> **Task to complete**
Copy the records from the line with "Select the phrase as long as" to the line with "will [x=324, y=239]." verbatim.
-=-=-=-=-
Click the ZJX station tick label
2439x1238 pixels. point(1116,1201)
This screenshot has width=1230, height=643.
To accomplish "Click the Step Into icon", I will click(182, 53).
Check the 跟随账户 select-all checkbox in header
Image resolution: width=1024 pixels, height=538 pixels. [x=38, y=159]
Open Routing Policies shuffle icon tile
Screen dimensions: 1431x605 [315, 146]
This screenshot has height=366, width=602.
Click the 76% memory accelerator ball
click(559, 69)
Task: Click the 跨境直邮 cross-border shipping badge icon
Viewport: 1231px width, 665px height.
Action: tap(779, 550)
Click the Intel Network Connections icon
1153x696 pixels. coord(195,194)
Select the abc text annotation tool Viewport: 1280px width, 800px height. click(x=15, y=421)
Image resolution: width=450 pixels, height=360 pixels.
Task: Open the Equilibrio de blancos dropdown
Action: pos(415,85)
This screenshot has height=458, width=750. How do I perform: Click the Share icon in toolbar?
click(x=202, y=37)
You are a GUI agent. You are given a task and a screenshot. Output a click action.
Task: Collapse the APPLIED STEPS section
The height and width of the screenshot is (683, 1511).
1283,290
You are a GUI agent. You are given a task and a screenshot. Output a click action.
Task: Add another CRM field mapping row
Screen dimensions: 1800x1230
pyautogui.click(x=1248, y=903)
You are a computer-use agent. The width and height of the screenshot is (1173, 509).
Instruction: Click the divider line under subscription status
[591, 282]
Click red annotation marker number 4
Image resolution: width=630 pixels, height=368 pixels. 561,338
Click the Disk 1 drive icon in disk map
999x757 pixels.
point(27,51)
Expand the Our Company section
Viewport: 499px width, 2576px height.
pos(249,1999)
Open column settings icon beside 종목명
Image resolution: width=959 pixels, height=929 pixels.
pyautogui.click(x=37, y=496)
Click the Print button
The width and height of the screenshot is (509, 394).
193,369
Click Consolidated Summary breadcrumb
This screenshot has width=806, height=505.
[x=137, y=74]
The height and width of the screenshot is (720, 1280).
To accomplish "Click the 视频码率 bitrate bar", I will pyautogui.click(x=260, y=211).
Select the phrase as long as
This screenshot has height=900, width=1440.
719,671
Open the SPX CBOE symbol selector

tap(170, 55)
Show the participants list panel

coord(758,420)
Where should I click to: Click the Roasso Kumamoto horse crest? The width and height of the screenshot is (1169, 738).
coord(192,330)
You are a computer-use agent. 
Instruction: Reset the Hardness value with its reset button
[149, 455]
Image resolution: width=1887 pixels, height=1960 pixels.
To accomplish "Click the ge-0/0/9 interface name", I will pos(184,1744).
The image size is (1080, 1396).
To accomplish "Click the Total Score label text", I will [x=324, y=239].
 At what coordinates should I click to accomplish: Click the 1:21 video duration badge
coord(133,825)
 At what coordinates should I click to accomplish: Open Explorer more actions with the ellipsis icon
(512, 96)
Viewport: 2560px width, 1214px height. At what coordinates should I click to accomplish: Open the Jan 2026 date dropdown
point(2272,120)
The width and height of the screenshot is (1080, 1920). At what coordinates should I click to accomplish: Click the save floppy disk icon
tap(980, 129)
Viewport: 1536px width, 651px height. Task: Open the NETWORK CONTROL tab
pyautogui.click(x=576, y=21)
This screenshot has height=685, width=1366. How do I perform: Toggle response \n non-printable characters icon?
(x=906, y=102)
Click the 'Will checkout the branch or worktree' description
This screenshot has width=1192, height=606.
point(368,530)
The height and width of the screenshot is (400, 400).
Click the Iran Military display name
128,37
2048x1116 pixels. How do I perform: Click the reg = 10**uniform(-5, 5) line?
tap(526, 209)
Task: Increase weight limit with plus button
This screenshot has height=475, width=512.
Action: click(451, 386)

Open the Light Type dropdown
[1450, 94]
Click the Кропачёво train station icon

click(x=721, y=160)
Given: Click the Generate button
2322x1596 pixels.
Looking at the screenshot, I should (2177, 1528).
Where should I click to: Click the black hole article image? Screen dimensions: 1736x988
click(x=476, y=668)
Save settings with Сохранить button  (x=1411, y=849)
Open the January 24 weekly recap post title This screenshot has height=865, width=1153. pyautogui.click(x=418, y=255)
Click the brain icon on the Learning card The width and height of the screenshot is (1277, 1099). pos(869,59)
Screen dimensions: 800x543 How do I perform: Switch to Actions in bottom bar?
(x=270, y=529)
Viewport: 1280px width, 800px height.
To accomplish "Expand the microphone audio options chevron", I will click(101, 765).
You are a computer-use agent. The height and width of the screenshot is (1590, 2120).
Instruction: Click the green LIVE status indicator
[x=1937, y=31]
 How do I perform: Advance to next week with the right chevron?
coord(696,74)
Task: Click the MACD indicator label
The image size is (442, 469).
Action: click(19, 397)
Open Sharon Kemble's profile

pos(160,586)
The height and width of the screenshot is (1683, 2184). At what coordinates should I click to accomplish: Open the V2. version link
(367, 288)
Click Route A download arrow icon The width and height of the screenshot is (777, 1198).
-=-=-=-=-
> **Solution**
Select the phrase as long as
This screenshot has height=900, width=1440.
719,671
Open the SPX CBOE symbol selector

tap(170, 55)
Show the participants list panel

coord(758,420)
Where should I click to: Click the Roasso Kumamoto horse crest? The width and height of the screenshot is (1169, 738).
coord(192,330)
You are a computer-use agent. 
Instruction: Reset the Hardness value with its reset button
[149, 455]
Image resolution: width=1887 pixels, height=1960 pixels.
To accomplish "Click the ge-0/0/9 interface name", I will pos(184,1744).
The image size is (1080, 1396).
To accomplish "Click the Total Score label text", I will [x=324, y=239].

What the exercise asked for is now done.